Enfin et surtout, si l’on s’attaque aux causes réelles des problèmes urinaires (le taux d’humidité n’étant pas la cause), rien ne justifie donc de donner une nourriture humide en plus d’Amikinos Référence.

Nourriture humide + Amikinos Référence = Carences ? Sensation de faim déréglée ?

Il est vraiment dommage de donner Amikinos Référence Chat qui s’approche au plus près de la composition nutritionnelle des proies naturelles, si dans le même temps, on détruit cet équilibre en mélangeant à un aliment humide qui est très largement déficient sur les apports nutritionnels vitaux. Sans parler de la qualité des ingrédients généralement utilisés en alimentation humide.

Conclusion sur la nourriture humide pour les chats :

  • La nourriture humide (boîtes, pâtées, sachets) ne se rapprochent pas idéalement de ce que mange un chat dans la nature.

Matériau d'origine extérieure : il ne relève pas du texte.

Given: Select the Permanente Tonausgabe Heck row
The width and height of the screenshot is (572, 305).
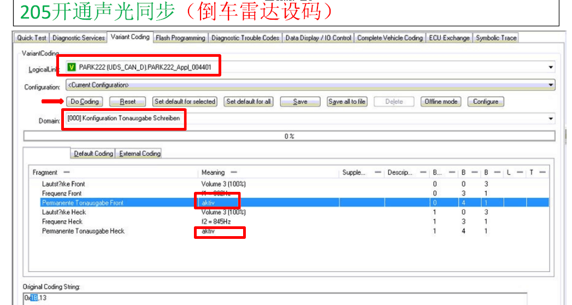Looking at the screenshot, I should click(x=83, y=231).
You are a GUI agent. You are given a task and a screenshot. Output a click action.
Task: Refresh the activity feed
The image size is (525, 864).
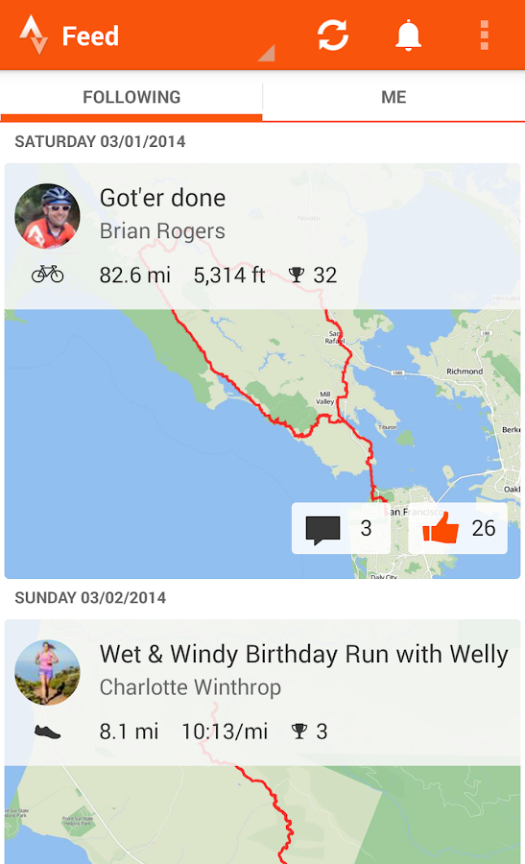(333, 36)
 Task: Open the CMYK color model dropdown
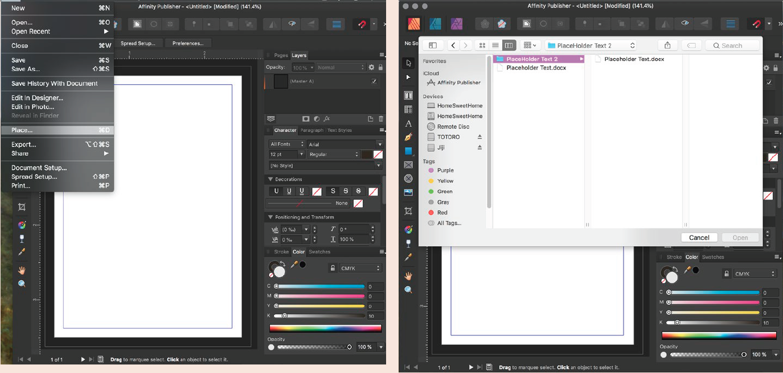coord(360,268)
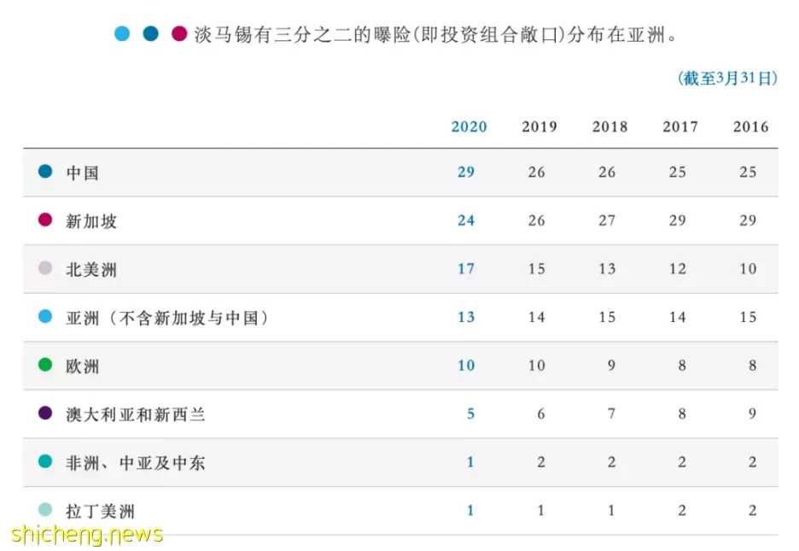
Task: Click the 2020 value 17 for 北美洲
Action: point(466,268)
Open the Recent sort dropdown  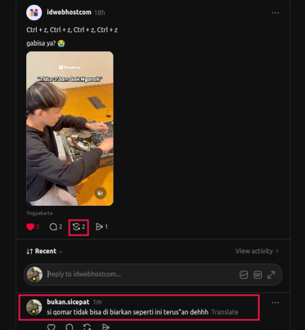pos(45,251)
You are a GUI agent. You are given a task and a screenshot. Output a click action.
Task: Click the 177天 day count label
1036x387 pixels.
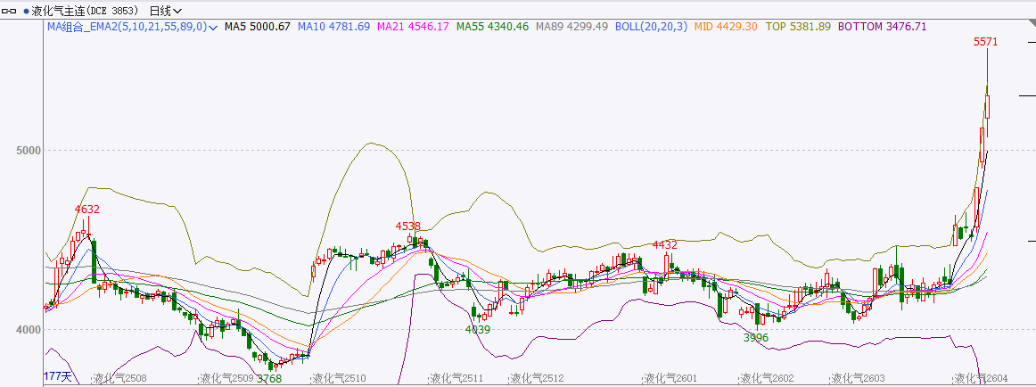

Ils en sont très loin.
  • Le chat compense peut très bien la faible humidité d’une croquette quand cette dernière répond à ses besoins nutritionnels naturels.
  • La consommation d’eau n’est pas la cause nutritionnelle qui explique l’apparition ou pas des problèmes urinaires.
  • Une alimentation mixte ne permet pas de donner une ration complète et équilibrée.

L’utilisation actuelle de l’alimentation humide n’est pas la solution car elle ne fait au mieux que masquer des problèmes de fond :

  • La piètre assimilation de certains minéraux utilisés dans l’alimentation.
  • La quantité et la qualité des protéines insuffisantes alors que nécessaires à l’assimilation des minéraux.
  • L’excès de glucides qui peut influer sur la sensation de soif du chat et acidifier l’organisme.
  • L’utilisation récurrente d’antibiotiques et de vermifuges chimiques qui entrainent un dérèglement et un appauvrissement de la flore intestinale qui se traduit par une baisse des défenses immunitaires.

Nous, les propriétaires, avons le contrôle sur toutes ces causes.

Il faut juste, par conséquent, éviter une alimentation qui contiendrait :

  • Des minéraux sulfates (sulfate de zinc, sulfate de manganèse…etc.). Malheureusement ils ne sont pas toujours précisés.
  • Beaucoup de glucides
  • Des protéines en quantité insuffisante et ou de mauvaise qualité comme le gluten, les protéines de soja, de lentilles, de pois,… : toutes les protéines végétales, mais aussi les protéines animales de mauvaise qualité, ce qui, pour le consommateur, est hélas bien difficile (pour ne pas dire impossible) à détecter.